In the world of deep learning for science, structure is everything. Whether it’s the folding of a protein, the twisting of an RNA strand, or the dynamics of a particle system, the geometric arrangement of atoms dictates function. To model these systems effectively, neural networks must understand two things: global context (how distant parts of a molecule interact) and equivariance (the laws of physics shouldn’t change just because you rotated the molecule).

For years, the gold standard for capturing global interactions has been the Transformer and its self-attention mechanism. But there is a catch. Self-attention scales quadratically (\(O(N^2)\)). If you double the size of your molecule, the computational cost quadruples. For massive biological systems with tens of thousands of atoms, standard Transformers simply run out of memory.

Enter the Geometric Hyena (G-Hyena).

In this post, we will explore a new architecture that challenges the dominance of attention mechanisms in geometric deep learning. By adapting long-convolutional models (specifically the Hyena operator) to 3D space, researchers have created a model that is arguably faster, leaner, and more capable of handling massive scales than its predecessors.

The Scaling Problem in Geometric Learning

To understand why Geometric Hyena is necessary, we first need to look at the bottlenecks in current methods.

When modeling a 3D structure, like a protein, we deal with two types of data:

  1. Invariant Features (Scalar): Properties that don’t change with rotation, such as atom type (Carbon, Nitrogen) or charge.
  2. Equivariant Features (Vector): Properties that rotate with the molecule, such as 3D coordinates, velocities, or forces.

A robust model must process both.

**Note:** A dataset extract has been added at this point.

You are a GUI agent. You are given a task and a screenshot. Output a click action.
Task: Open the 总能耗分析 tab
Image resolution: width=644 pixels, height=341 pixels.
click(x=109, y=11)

Standard methods usually fall into one of two camps:

  • Message Passing Neural Networks (MPNNs): These look at local neighborhoods (e.g., an atom and its closest neighbors). They are efficient but struggle to “see” the whole picture. Information from one end of a protein takes a long time to propagate to the other.
  • Equivariant Transformers: These use attention to let every atom talk to every other atom. This captures global context perfectly but is incredibly expensive.

The graph below illustrates this bottleneck vividly.

Figure 1. Left: GPU forward runtime comparison. Geometric Hyena scales sub-quadratically and achieves a considerable speedup compared to other equivariant models with global context. Right: Peak GPU memory consumption for G-Hyena is the most efficient for long sequences.

As the sequence length (number of atoms/tokens) approaches 30,000, standard Transformer-based models (like the VNT or Equiformer shown in red and purple) see their runtime and memory usage explode. In contrast, the Geometric Hyena (teal line) remains almost flat. In fact, G-Hyena can handle context lengths up to 2.7 million tokens on a single GPU—72 times longer than what an equivariant transformer can handle.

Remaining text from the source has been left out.